The gallbladder is composed of a fundus, body, and neck. Its function is to receive, store, and concentrate bile. Bile, which is secreted by the hepatocytes of the liver, passes through the extrahepatic duct system (Fig. 4-19) in the following way:

FIGURE 4-19 Gallbladder and Its Extrahepatic Ducts. (MR reprinted with permission from Kelley LL, Petersen C: Sectional Anatomy for Imaging Professionals. Philadelphia, Mosby, 2007.)

Collects in the right and left hepatic ducts after draining the right and left liver lobes
Enters the common hepatic duct
Enters the cystic duct and is stored and concentrated in the gallbladder
Upon stimulation (largely by vagal efferents and cholecystokinin [CCK]), leaves the gallbladder and enters the cystic duct
Passes inferiorly down the common bile duct
Enters the hepatopancreatic ampulla (of Vater)
Empties into the second part of the duodenum (major duodenal papilla)

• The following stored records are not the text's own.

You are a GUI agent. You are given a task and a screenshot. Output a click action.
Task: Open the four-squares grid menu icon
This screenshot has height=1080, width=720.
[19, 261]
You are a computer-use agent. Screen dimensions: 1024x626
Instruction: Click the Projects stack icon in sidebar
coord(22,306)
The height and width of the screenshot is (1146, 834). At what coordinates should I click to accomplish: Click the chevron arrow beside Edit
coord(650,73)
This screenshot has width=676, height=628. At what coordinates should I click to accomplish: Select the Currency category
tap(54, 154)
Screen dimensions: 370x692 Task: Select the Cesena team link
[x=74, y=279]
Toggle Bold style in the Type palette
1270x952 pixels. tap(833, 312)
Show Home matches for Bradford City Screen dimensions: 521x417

The liver produces about 900 mL of bile per day. Between meals most of the bile is stored in the gallbladder (which has a capacity of about 30 to 50 mL), where it is also concentrated. Consequently, bile that reaches the duodenum is a mixture of the more dilute bile directly flowing from the liver and the concentrated bile from the gallbladder.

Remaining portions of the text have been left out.